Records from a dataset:
◆ ◆ ◆ ◆

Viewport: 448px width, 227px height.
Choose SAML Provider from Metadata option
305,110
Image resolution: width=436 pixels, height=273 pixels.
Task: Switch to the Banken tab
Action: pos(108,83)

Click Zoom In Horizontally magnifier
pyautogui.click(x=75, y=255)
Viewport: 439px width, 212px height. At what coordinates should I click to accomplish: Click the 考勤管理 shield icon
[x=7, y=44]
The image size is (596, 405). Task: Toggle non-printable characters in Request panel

◆ ◆ ◆ ◆

### What needs to be done
The records above are to be output in full and without error.

### Exercise solution
Viewport: 448px width, 227px height.
Choose SAML Provider from Metadata option
305,110
Image resolution: width=436 pixels, height=273 pixels.
Task: Switch to the Banken tab
Action: pos(108,83)

Click Zoom In Horizontally magnifier
pyautogui.click(x=75, y=255)
Viewport: 439px width, 212px height. At what coordinates should I click to accomplish: Click the 考勤管理 shield icon
[x=7, y=44]
The image size is (596, 405). Task: Toggle non-printable characters in Request panel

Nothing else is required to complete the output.